» Reading passage
===============

On February 16, 2018, Justice Jolaine Antonio of the Court of Queen’s Bench of Alberta, at Calgary, released the reasons for exclusion of evidence in a case reported as R v Sandhu, 2018 ABQB 112. The Calgary police had covertly installed a hallway camera in a downtown apartment building during a drug investigation targeting a suspected stash suite when it captured evidence of an unrelated drug rip. But the police didn’t get a warrant for the hallway camera which tainted a subsequent search warrant for the apartment. Here’s the story.

1. The Hallway Camera

The camera was installed after an investigator met with a building manager to get key fobs. He duped the manager by telling her that the police wanted access to “further an investigation” in the building. He kept the information “basic” to “not give up” any details. The video camera was then installed without the manager’s consent showing apartments 802 and 803 and a portion of the hallway. Apartment 803 was the suspected stash suite. The camera generated a constant live feed that could be remotely monitored but it did not constantly record. The recording was motion activated: when motion was detected in the hallway, the camera would store the feed from 30 seconds before the activity began to 30 seconds after the activity ended. There was no audio capability. The camera ran continuously from February 3 to 25, 2016.

===============

» Direction A
According to the text on the hallway camera case, over what dates did the camera run continuously?
The text and the entries that follow it have nothing to do with each other.

» Record extracts
===============

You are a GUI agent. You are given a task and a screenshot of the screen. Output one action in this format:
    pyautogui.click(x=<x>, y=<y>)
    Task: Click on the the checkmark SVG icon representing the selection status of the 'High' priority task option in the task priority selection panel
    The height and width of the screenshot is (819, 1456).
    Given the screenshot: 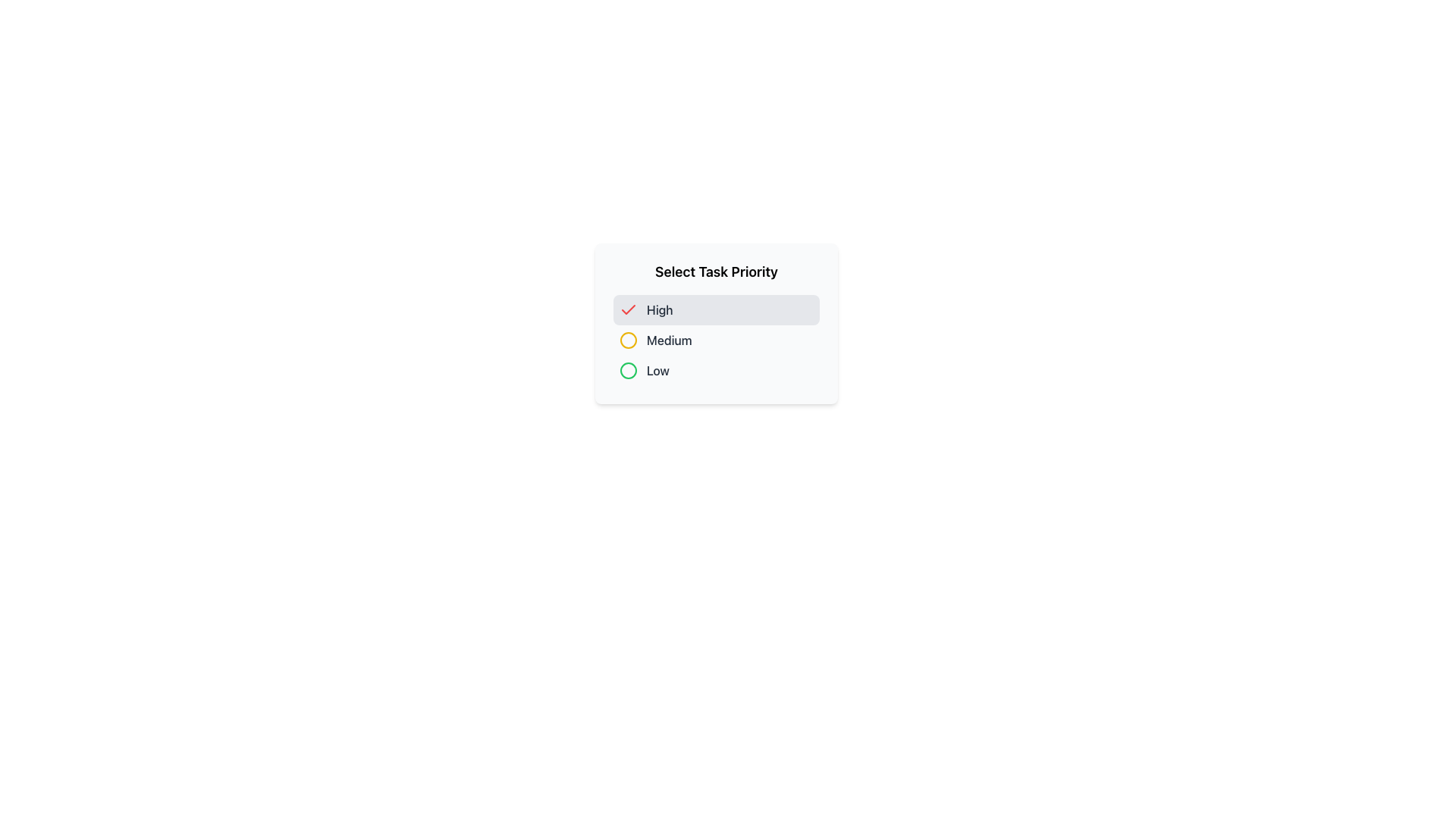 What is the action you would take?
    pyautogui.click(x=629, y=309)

===============

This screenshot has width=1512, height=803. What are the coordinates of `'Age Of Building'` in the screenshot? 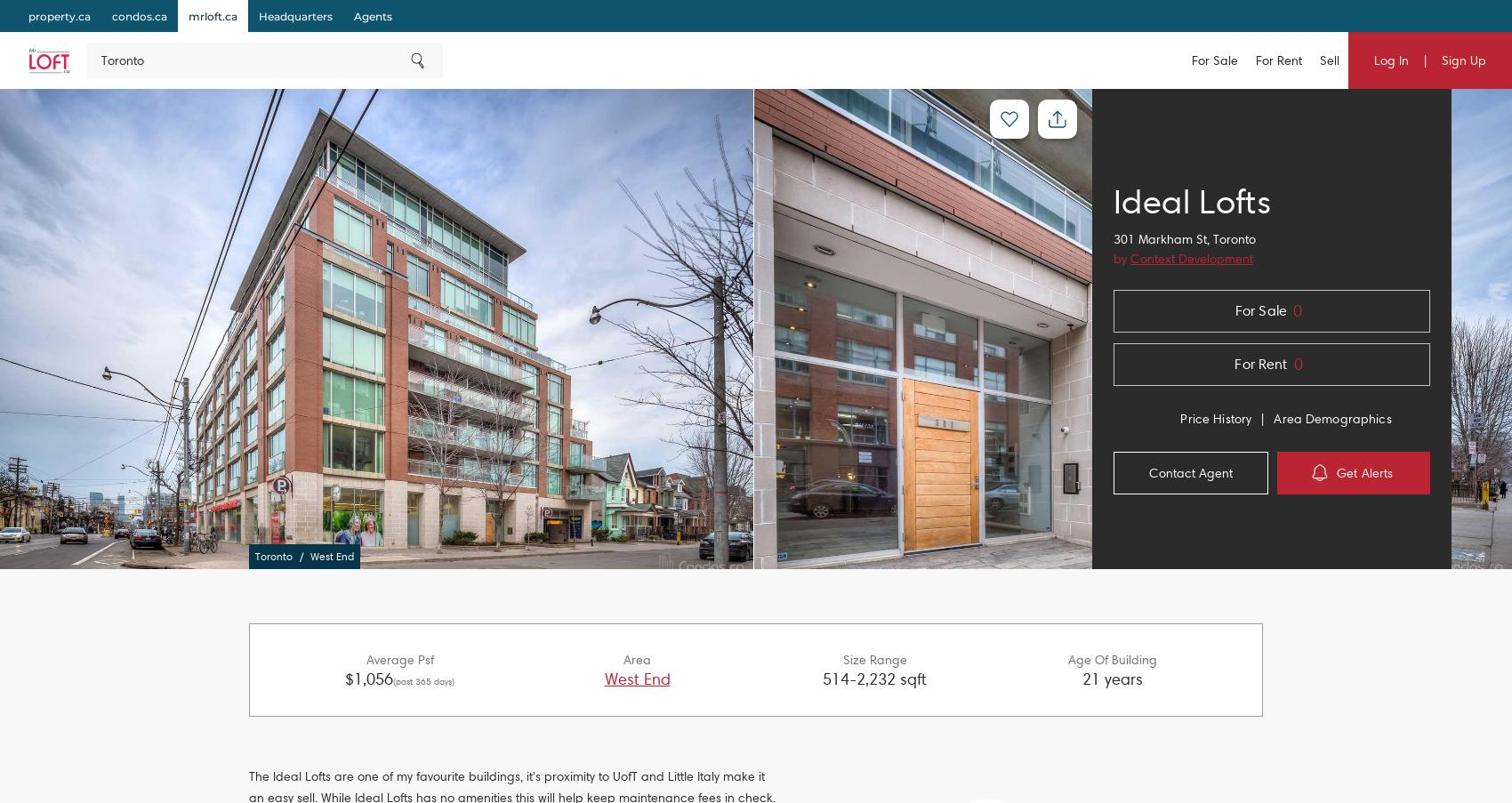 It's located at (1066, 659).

===============

» Direction B
In the entries, please render the lines from the line with "You are a GUI" to the line with "The height and" as a JSON list of strings, one string per line, leaving out blank lines.

» Expected answer A
From February 3 to 25, 2016.

» Expected answer B
[
  "You are a GUI agent. You are given a task and a screenshot of the screen. Output one action in this format:",
  "    pyautogui.click(x=<x>, y=<y>)",
  "    Task: Click on the the checkmark SVG icon representing the selection status of the 'High' priority task option in the task priority selection panel",
  "    The height and width of the screenshot is (819, 1456)."
]